Organisatie | Breda |
---|---|
Organisatietype | Gemeente |
Officiële naam regeling | Beleidsregels van het college van burgemeester en wethouders van de gemeente Breda houdende regels voor nadeelcompensatie verleggen van kabel/leidingen Beleidsregels nadeelcompensatie verleggen kabels/leidingen Breda 2017 |
Citeertitel | Beleidsregels nadeelcompensatie verleggen kabels/leidingen Breda 2017 |
Vastgesteld door | college van burgemeester en wethouders |
Onderwerp | financiën en economie |
Eigen onderwerp |
Geen.
Datum inwerkingtreding | Terugwerkende kracht tot en met | Datum uitwerkingtreding | Betreft | Datum ondertekening Bron bekendmaking | Kenmerk voorstel |
---|---|---|---|---|---|
01-07-2017 | nieuwe regeling | 12-12-2016 | 45361 |
Het college van burgemeester en wethouders van Breda;
gelet op artikel 3:4 en artikel 4:81 van de Algemene wet bestuursrecht en de Procedureverordening bestuursschadevergoeding 1998;
concessies en private overeenkomsten tussen de gemeente Breda en (kabel en leiding) netbeheerders over verlegkostenvergoedingen per 1-7-2017 worden beëindigd;
dat het gewenst is dat op andere manier duidelijkheid wordt verschaft over of, in welke vorm en in welke mate de netbeheerders aanspraak kunnen maken op vergoedingen;
dat met de netbeheerders niet op vrijwillige basis tot nieuwe afspraken kon worden gekomen;
het gewenst is om daardoor voortaan te kiezen voor de publiekrechtelijke weg van nadeelcompensatie;
dat de gemeente bij gelegenheid van de uitvoering van een gemeentelijk project waartoe het nodig is dat bestaande kabel en leidingnetten van de netbeheerders worden aangepast, de gemeente de daarvoor in het verleende vergunning op grond van de Energie-, water- en telecommunicatieverordening Breda 2004 zal intrekken / wijzigen waardoor de netbeheerder verplicht is om zijn bestaande kabel / leiding te verleggen en dat de netbeheerder dan in gelegenheid is om via nadeelcompensatie zijn schade vergoed te krijgen;
dat daarbij dan voor de formaliteiten de Procedureverordening bestuursschadevergoeding 1998 zal gelden;
dat het gewenst is om die verordening materieel aan te vullen met deze beleidsregels over de hoogte van de te verlenen vergoedingen;
dat deze beleidsregels na inwerkingtreding van de Wet van 31 januari 2013, onderdeel invoering titel 4.5 (nadeelcompensatie) in de Algemene wet bestuursrecht, kunnen blijven functioneren als wet interpreterende beleidsregels op dit terrein;
Artikel 1: Begripsomschrijvingen
De begripsomschrijvingen, zoals bedoeld in artikel 1 van de Energie-, water en telecomverordening Breda 2009, zijn op deze beleidsregels van overeenkomstige toepassing.

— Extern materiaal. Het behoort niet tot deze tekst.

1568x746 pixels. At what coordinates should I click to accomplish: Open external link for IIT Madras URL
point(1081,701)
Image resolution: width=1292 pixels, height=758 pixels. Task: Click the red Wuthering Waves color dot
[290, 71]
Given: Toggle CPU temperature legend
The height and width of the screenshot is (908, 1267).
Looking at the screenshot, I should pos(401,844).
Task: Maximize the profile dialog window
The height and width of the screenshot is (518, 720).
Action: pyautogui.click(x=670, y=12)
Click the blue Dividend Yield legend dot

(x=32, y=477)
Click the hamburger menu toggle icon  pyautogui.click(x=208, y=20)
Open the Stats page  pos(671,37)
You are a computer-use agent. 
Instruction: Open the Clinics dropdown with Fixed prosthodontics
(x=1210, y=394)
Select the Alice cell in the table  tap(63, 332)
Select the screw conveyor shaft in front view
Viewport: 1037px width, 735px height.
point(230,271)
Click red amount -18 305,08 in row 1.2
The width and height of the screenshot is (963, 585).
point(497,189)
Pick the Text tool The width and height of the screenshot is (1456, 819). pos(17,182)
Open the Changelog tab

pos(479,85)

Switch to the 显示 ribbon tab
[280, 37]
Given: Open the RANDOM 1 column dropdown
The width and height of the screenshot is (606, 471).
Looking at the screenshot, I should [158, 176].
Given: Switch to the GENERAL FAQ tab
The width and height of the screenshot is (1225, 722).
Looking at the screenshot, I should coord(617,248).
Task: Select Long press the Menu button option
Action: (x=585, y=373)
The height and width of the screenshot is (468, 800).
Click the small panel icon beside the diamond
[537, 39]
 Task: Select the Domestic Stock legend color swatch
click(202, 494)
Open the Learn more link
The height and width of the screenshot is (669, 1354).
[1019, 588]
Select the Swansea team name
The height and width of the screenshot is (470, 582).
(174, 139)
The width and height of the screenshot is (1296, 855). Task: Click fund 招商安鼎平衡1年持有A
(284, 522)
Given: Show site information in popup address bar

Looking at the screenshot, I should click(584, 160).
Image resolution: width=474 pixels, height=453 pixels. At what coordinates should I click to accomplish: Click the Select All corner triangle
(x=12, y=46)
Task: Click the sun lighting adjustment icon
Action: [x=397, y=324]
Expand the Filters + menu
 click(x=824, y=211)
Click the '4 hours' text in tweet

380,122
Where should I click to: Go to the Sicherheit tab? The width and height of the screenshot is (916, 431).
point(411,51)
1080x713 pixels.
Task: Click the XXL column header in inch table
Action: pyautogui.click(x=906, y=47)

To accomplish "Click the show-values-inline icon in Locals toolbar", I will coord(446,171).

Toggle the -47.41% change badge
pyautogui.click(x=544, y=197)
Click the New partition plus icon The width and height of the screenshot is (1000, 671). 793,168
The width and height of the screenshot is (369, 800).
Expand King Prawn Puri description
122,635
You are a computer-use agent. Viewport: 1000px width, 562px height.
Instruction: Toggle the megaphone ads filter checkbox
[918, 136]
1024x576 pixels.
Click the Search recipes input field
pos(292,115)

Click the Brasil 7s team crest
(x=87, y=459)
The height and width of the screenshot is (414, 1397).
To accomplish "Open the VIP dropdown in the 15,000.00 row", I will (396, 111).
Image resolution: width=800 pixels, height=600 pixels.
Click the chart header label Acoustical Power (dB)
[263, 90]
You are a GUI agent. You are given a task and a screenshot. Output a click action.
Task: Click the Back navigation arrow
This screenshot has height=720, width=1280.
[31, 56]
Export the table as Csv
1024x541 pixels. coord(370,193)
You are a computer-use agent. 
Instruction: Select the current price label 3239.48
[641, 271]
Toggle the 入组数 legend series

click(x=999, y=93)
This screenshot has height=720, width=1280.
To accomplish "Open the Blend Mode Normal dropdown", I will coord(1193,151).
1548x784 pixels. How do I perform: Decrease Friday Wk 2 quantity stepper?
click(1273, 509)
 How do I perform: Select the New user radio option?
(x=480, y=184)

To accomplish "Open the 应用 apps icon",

Artikel 2: Het beginsel van financiële compensatie
Burgemeester en wethouders beslissen op een verzoek als bedoeld in artikel 4 van de Procedureverordening bestuursschadevergoeding 1998, van een netbeheerder waarin de verzoeker stelt schade te lijden ten gevolge van de intrekking / wijziging van een vergunning op grond van de Energie-, water- en telecommunicatieverordening Breda 2009, in geval dat technisch nodig is om een gemeentelijk project uit te voeren, overeenkomstig de ter zake in deze beleidsregels gestelde regels.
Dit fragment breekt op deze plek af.